Nevertheless, the study demonstrates several strengths: we sampled a large and international sample, including both self-proclaimed maladaptive daydreamers and community participants in all countries, that answered the same questionnaire, translated into the respective national languages. This procedure enabled the assessment of the latent factorial structure across cultures. On one hand, the study suggests that more research is needed to understand the similarities versus differences of maladaptive daydreamers’ yearning and urges to daydream across different cultures, as it seems that there is variance across cultures in the compulsive/addictive component of yearning. On the other hand, the results of this study show that a similar latent structure holds across four different countries and that the psychological meaning of daydreaming turning maladaptive and interfering with life and the use of music and movement to enhance or maintain daydreaming are similar across national groups. It has recently been suggested that high-quality research in the field of behavioral addictions other than gaming and gambling is very much needed, to identify which behaviors with addictive potential may develop into a disorder (Rumpf et al., 2019).

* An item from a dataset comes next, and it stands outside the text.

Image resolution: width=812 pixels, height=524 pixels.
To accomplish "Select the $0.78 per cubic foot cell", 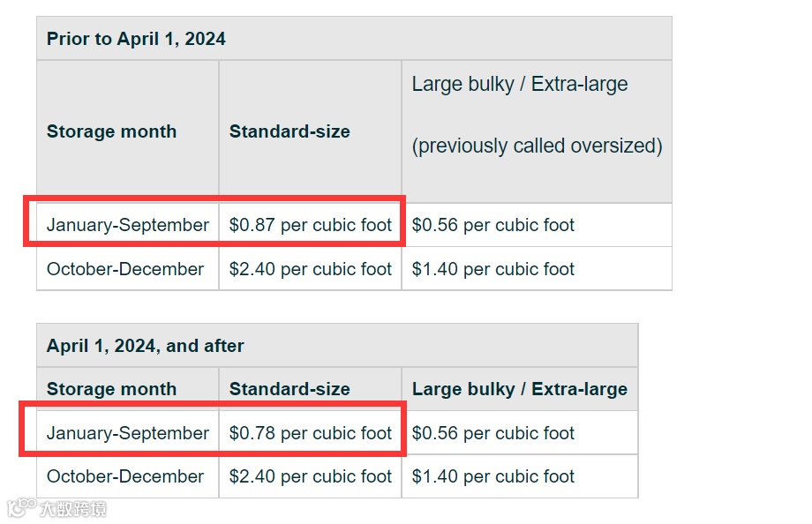I will 310,433.
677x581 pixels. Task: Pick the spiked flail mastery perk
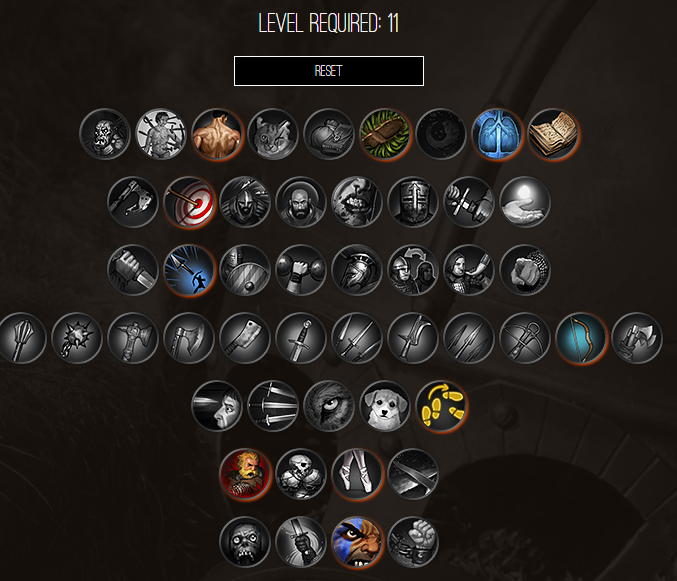(x=76, y=338)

Our findings support the need for formal international recognition of this disorder in diagnostic manuals, and for the development of useful interventions to help those suffering from it.
Funding sources
No financial support was received for this study.
Author’s contribution
N.S.-D. conducted statistical analyses and interpretation of data, searches of the literature, and writing the first draft of the manuscript, and incorporated revisions following critical comments. All other authors (E.S., H.M.A-R., B.M., and A.S.) developed the study concept, design, and execution, and critically revised the manuscript drafts. All authors had full access to all data in the study and take responsibility for the integrity and accuracy of the paper.
Conflict of interest
The authors declare no conflict of interest.